NEW YORK (Reuters) - Oil prices fell 3% on Friday after U.S. President Donald Trump again pressured the Organization of the Petroleum Exporting Countries to raise crude production to ease gasoline prices.
Traders said Trump’s comments, despite lacking specifics, were enough of a catalyst to spur investors to take profits after a long bull run that had pushed prices to six-month highs.
Brent crude futures settled at $72.15 a barrel, down $2.20, or 3 percent. West Texas Intermediate crude ended at $63.30 a barrel, down $1.91, or 2.9 percent.
Brent was flat on the week after rallying for four weeks in a row. WTI saw a 1.2 percent weekly loss, breaking its six-week bull run.
Trump told reporters on Friday that he had called OPEC and told the cartel to lower crude prices, without identifying who he spoke to, or if he was speaking about previous discussions with OPEC officials.
Since taking office, Trump has weighed in on OPEC on numerous occasions on Twitter, often exhorting the cartel to lower prices. His comments tend to have a temporary effect on the market.
Regardless, his words on Friday were enough to knock down the market after several weeks of gains.
“As soon as that comment came out, that was enough ammo to get guys to lift long positions,” said Josh Graves, senior commodities strategist at RJO Futures in Chicago. “They were taking chips off the table at the first hint of bearish news.”
On Thursday, Brent rose above $75 a barrel for the first time this year after Germany, Poland and Slovakia suspended imports of Russian crude via a major pipeline due to contamination.

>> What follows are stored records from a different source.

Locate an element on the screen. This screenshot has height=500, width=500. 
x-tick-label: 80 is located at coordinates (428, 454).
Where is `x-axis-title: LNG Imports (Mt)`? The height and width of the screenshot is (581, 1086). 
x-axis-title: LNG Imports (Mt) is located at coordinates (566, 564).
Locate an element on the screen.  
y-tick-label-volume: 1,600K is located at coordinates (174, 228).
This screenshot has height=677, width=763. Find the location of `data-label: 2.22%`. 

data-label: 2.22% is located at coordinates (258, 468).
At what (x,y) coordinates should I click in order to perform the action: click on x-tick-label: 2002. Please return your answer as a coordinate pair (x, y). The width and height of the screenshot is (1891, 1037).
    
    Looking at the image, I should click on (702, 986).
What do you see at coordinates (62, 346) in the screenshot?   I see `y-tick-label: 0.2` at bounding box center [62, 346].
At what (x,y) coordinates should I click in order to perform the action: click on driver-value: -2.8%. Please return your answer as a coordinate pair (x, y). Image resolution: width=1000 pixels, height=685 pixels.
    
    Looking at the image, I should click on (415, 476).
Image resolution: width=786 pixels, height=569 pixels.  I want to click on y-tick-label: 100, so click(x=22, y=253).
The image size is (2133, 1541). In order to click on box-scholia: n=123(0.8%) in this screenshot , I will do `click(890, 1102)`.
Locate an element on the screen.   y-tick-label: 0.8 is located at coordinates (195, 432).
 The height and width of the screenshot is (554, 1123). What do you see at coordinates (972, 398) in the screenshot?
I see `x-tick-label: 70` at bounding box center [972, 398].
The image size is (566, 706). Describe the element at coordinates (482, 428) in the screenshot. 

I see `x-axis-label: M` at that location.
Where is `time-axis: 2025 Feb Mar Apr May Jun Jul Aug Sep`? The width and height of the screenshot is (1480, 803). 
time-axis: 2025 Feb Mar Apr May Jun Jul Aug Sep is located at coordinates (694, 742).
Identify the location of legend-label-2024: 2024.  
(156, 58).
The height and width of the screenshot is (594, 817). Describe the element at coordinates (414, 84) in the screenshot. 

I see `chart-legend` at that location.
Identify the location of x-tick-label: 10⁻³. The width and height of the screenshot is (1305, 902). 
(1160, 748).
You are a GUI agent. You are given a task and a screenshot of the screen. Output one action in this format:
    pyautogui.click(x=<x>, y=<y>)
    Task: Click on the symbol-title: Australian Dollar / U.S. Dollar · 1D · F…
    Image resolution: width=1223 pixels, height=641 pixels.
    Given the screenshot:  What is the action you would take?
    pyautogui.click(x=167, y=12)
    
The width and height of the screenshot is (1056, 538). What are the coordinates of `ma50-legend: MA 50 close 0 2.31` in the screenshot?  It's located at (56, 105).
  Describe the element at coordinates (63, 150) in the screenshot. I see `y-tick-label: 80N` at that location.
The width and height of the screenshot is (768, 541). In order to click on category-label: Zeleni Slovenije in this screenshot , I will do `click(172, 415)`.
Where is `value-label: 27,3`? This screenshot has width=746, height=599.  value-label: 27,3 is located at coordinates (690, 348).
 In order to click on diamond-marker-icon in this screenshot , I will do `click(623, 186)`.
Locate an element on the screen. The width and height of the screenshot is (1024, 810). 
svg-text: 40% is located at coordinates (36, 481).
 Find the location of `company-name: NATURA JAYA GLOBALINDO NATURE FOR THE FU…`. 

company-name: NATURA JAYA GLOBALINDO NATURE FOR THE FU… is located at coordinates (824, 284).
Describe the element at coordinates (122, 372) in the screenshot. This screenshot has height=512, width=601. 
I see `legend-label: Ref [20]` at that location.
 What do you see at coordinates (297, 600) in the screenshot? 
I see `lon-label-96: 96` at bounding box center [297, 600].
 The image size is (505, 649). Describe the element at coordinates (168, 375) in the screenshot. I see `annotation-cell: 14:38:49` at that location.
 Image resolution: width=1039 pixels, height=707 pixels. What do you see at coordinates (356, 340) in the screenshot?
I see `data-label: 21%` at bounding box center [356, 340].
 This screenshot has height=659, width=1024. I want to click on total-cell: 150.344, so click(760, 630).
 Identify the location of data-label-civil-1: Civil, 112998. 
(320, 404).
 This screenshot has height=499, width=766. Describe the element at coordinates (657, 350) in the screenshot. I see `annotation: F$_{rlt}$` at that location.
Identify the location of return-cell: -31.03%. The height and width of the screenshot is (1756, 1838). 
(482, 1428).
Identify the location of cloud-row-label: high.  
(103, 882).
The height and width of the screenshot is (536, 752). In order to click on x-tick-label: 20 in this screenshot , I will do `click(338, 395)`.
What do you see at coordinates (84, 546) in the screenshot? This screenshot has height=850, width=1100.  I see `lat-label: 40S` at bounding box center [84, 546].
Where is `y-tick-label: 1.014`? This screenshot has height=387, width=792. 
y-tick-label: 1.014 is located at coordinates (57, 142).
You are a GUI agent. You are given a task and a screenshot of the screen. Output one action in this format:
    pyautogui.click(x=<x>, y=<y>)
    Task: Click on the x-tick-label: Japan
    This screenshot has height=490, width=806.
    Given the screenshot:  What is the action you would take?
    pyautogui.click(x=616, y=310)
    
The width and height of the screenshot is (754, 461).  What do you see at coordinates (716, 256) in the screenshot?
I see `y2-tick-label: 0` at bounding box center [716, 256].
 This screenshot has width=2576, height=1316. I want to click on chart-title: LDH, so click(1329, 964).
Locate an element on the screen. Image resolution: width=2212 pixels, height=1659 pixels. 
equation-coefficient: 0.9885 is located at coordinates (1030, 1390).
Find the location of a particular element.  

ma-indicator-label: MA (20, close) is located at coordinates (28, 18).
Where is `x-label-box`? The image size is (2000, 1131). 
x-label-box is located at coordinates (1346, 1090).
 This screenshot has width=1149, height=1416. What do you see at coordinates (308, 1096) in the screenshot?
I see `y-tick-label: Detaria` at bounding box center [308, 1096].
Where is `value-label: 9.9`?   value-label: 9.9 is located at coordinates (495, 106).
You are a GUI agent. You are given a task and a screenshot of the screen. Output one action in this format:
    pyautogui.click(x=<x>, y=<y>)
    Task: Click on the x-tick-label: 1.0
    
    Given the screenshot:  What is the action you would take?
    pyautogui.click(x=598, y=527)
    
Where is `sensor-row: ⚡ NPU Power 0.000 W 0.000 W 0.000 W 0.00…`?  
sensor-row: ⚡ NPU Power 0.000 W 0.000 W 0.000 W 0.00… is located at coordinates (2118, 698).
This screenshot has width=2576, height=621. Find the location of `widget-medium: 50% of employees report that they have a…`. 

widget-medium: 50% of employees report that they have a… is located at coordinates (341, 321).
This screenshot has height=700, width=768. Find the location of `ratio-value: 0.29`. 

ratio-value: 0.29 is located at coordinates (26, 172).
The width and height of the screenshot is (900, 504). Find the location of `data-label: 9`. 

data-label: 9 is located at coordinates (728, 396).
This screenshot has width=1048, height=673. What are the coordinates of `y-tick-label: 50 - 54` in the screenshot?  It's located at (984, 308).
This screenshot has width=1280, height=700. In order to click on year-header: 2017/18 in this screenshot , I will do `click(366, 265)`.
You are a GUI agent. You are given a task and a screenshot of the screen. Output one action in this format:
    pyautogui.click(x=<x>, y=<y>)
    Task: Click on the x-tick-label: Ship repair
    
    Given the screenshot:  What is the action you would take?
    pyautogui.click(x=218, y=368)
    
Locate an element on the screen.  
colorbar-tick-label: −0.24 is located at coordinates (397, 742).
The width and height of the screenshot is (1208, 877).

Russia said it plans to restore oil supplies via its key Druzhba pipeline to Europe in two weeks.
Crude futures have gained more than 30 percent this year after OPEC and several allies cut supply by 1.2 million barrels per day, and as sanctions on Venezuela and Iran have reduced output.
Traders also said Friday’s selloff was in part due to rumors that Washington could grant China an exemption allowing it to keep buying Iran’s oil, which would increase available worldwide supply.
Two Trump administration officials refuted the rumors, saying neither a wind-down period nor a short-term waiver on China’s oil purchases from Iran are being contemplated to their knowledge.
The United States and China are continuing to negotiate a trade deal to end a months-long dispute.
The market pared some losses after U.S. oil drillers this week cut the most rigs in over three months, removing 20 rigs to a total of 805 rigs, as independent producers follow through on plans to cut spending on new drilling and completions.